Nokia CEO Justin Hotard: AI Supercycle Like 1990s Internet Boom Despite Bubble Fears
Summary
Nokia CEO Justin Hotard says we are at the start of an “AI supercycle,” comparable to the 1990s internet boom. His comments follow stronger-than-expected Q3 2025 results driven by demand for data-centre infrastructure and the strategic $2.3 billion Infinera acquisition. Nokia is shifting from a telecom-centric business to a broader AI infrastructure play, embedding AI across its networking stack and creating a dedicated Technology and AI division led by CTO Pallavi Mahajan.
Hotard acknowledges market scepticism — surveys show over half of fund managers see AI equities as frothy — but argues long-term trends (data-centre builds, optical networking demand) are favourable. Analysts warn the buildout needs patient capital and carries short-term volatility, while Nokia’s patent portfolio and regional positioning could provide defensive advantages amid regulatory shifts and data-sovereignty rules.
Key Points
- Justin Hotard calls an “AI supercycle,” likening it to the 1990s internet revolution and signalling a long-term strategic pivot.
- Q3 2025 outperformance was driven by optical networking and cloud infrastructure sales, aided by the 2024 Infinera acquisition.
- Nokia has formed a Technology and AI division to integrate AI across radio access, optical fibre and data-centre connectivity.
- Market caution persists — >50% of fund managers view AI equities as potentially in bubble territory.
- Industry forecasts expect global data-centre spending to exceed $300bn annually by 2027, with AI-specific builds leading growth.
- Regulation, data-sovereignty rules and Nokia’s patent portfolio could advantage independent infrastructure suppliers versus hyperscalers.
Context and Relevance
This piece matters if you follow enterprise AI, telecoms or infrastructure investment. Nokia’s move signals where hardware and network vendors see growth: feeding the compute and connectivity needs of large AI models. The debate between near-term valuation risk and long-term structural demand is central to portfolio decisions, vendor partnerships and regional industrial policy.

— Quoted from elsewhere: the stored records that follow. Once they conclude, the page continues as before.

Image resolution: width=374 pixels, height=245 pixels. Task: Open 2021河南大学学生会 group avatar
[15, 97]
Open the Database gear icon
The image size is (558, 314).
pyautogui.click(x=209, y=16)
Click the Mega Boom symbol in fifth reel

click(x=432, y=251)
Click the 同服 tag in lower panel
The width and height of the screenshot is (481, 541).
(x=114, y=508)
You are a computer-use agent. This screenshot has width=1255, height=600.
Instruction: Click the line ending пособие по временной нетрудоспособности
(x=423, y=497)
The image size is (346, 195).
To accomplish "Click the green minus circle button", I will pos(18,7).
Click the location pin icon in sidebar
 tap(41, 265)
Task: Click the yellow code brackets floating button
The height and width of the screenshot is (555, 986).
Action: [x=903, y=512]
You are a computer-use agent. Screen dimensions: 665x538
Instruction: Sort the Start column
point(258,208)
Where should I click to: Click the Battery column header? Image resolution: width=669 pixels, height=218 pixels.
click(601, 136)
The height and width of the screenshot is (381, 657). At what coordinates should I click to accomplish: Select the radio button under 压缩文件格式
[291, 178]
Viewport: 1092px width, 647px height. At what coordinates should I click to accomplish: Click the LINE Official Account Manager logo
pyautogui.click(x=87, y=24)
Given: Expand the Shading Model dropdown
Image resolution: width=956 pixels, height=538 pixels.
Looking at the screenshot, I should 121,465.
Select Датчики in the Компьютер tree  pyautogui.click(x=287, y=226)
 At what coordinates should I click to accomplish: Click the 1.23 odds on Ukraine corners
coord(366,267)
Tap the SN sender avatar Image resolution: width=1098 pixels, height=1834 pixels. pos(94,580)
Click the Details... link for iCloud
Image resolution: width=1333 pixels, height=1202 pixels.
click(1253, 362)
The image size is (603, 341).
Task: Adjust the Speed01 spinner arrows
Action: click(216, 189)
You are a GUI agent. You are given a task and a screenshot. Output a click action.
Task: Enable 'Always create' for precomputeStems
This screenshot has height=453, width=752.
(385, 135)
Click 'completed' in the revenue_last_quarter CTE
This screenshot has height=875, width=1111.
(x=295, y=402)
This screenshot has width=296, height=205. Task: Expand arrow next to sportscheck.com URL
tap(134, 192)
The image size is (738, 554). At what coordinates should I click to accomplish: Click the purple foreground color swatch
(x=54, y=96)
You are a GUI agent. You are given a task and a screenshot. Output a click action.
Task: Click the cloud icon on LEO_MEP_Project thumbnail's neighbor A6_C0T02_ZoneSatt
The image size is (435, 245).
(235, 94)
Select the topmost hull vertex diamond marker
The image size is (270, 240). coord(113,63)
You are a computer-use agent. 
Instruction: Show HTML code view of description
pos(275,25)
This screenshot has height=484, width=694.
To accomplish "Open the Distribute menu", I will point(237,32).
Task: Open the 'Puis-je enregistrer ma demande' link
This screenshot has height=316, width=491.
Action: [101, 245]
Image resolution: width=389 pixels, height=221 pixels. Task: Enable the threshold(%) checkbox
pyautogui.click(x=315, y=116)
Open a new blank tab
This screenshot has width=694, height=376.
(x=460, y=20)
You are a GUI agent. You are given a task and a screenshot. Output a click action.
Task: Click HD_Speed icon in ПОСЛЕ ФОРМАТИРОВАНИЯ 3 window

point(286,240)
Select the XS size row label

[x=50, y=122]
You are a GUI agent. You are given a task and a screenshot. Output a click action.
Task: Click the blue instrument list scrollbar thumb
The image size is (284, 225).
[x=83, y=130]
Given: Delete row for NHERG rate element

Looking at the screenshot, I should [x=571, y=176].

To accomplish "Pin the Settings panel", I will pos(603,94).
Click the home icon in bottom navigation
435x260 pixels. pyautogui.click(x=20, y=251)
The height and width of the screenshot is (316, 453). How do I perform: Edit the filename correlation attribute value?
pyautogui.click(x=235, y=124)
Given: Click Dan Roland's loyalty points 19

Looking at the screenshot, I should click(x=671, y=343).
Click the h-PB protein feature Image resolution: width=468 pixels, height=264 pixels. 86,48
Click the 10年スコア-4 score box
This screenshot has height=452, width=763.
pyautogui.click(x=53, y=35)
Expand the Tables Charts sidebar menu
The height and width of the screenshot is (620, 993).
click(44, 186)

For companies building or supplying data-centre capacity, for investors weighing hardware versus software plays, and for policy-makers watching power and land-use impacts, Nokia’s strategy is a bellwether of the wider AI infrastructure market.
Why should I read this?
Want the short version? Nokia’s not just talking — it’s spending and reshaping itself for AI. If you care about who builds the guts of AI (fibre, optics, switching), this tells you where the money and risk are heading. Quick, useful and worth a skim if you handle tech strategy, infra investment or telecom partnerships.
Author (style)
Punchy: This is a big, purposeful pivot from a legacy telco. If Nokia pulls it off, the company could be at the heart of the AI backbone. If it stumbles, investors will feel the pain — so watch upcoming results closely.